Education Opinion

More on the NYC rally and accountability

By Deborah Meier — March 05, 2007 2 min read

Dear Diane,

I wish I had been there at the rally for Public Education. But I did hear on my way to Boston, that Klein/Bloomberg had appointed a Parent Engagement person as a response. They miss the point. This isn’t a PR problem. And, as you aptly note, hiring the opposition doesn’t always work to one’s advantage. I’ve got my fingers crossed.

We’re inclined to forget that democracy was invented as a response to the demand for accountability. For, of and by “the people” is a statement about accountability.

It’s a radical idea—that we have definitely forgotten. At best we think testing more often with ever direr rewards and punishments equals being more accountable. In the name of accountability we’re designing a system of schooling ever more tightly aligned and controlled by those at the top. If you want something else you’ve got to pay for it—go “private”.

The rally’s slogan—“where’s the public in public education” is right on.

The reader from Newark—if I understood his comment to this blog rightly—thinks that bad unions and collective bargaining are the culprit.

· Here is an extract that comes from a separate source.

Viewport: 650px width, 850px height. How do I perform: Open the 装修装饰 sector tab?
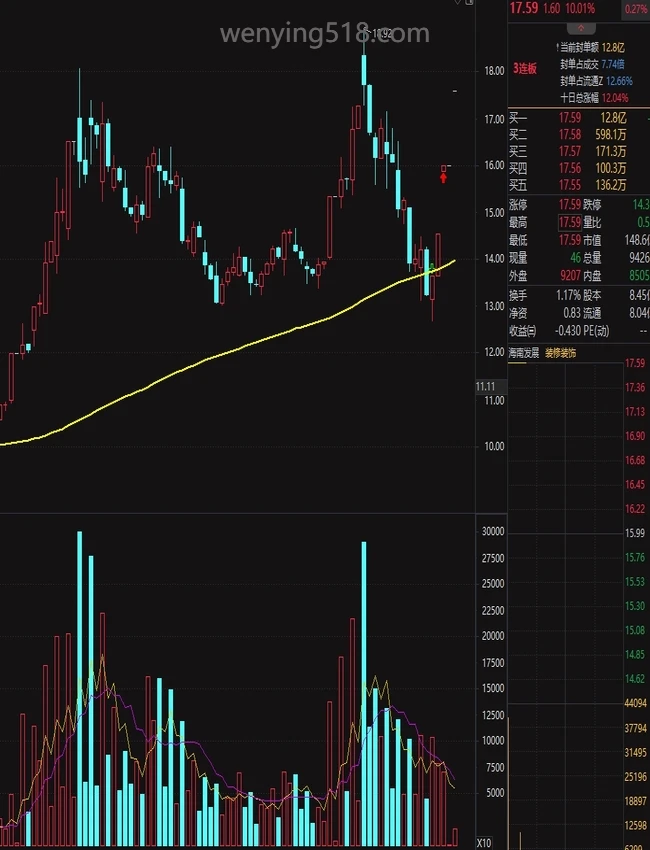561,353
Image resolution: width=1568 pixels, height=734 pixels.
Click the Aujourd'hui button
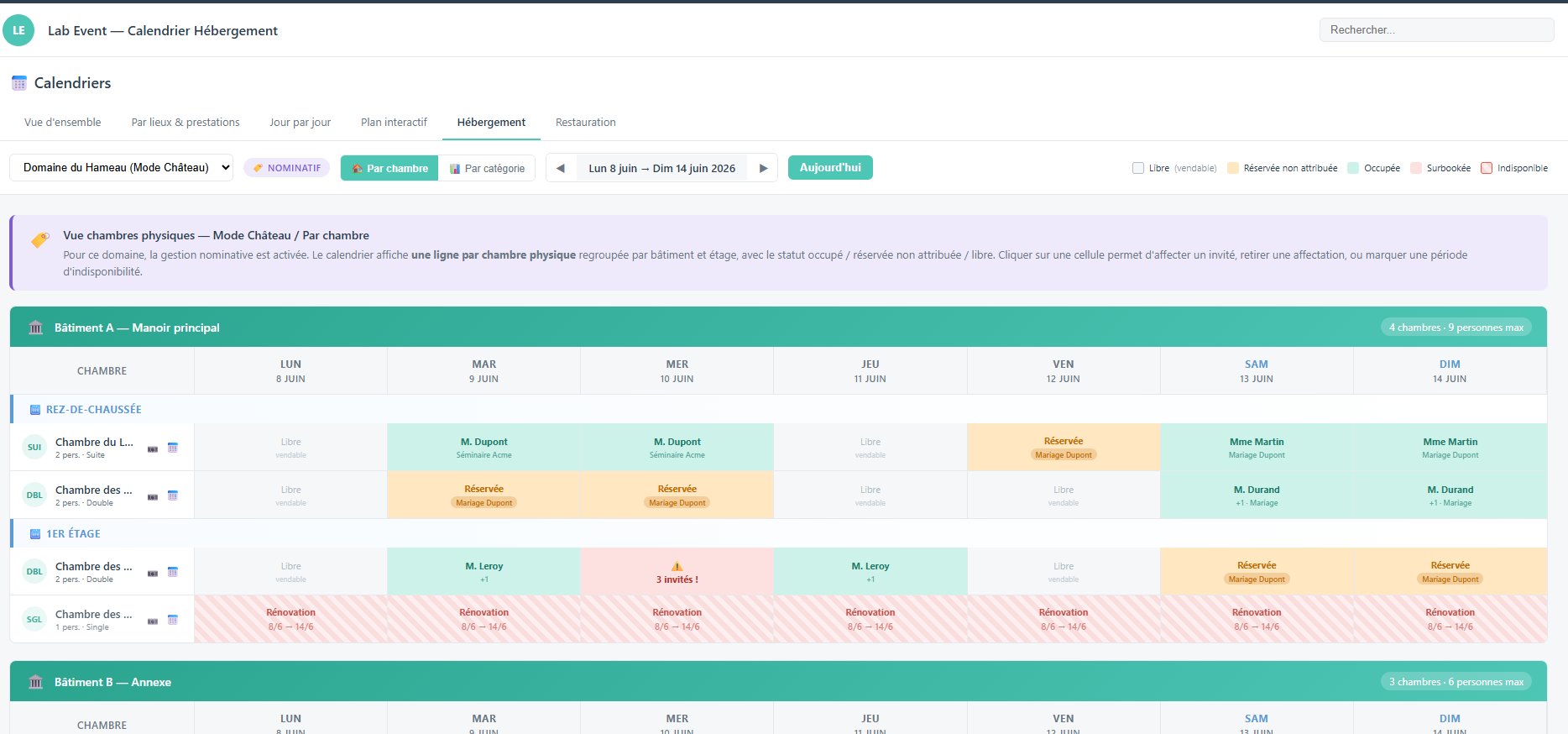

How did the idea of workplace democracy—which unions represent—become passé? We used to argue—in my youth—that you could quickly spot a despotic regime by the fact that it didn’t allow powerful unions of working people! Today we in the USA are almost union free.

Folks forget that union-management contracts are the work of unions and management. If “management” doesn’t take advantage of due process to tackle the quality of teachers, the answer is not to give the same managers more power to hire and fire based on their whims. We’re back to the question of whether “due process”—at root a basic tenet of democracy—is a luxury or a necessity? If it’s a necessity we need to design schools so that it doesn’t seem impossible to exercise due process for kids, teachers, families and principals.

When kids say, “but it isn’t fair!” they are expressing a fundamental human trait that schools ought to be designed to help its students understand, not dismiss it as childish whining. It probably requires twelve years or more to do the idea justice, when, in fact, at best we devote a few months in a Civics 101 course to “covering”—vs uncovering—it.

It’s what’s so endlessly interesting in playing with the design of a classroom and school. But it’s a form of play that can’t take place only in the abstract by smart business consultants, absent the back and forth of those effected by it.

If we don’t watch out Diane, we won’t find things to disagree with! So, let’s get back to some of those cans of worms—like the role of Scientific Evidence in schooling.


p.s. Thanks for the corrected data, Diane. Lying with statistics is not new—and anyone whose been a principal is probably an expert at doing it. Not just superintendents. It’s why I advocate a math education that spends more time on statistics and less on calculus.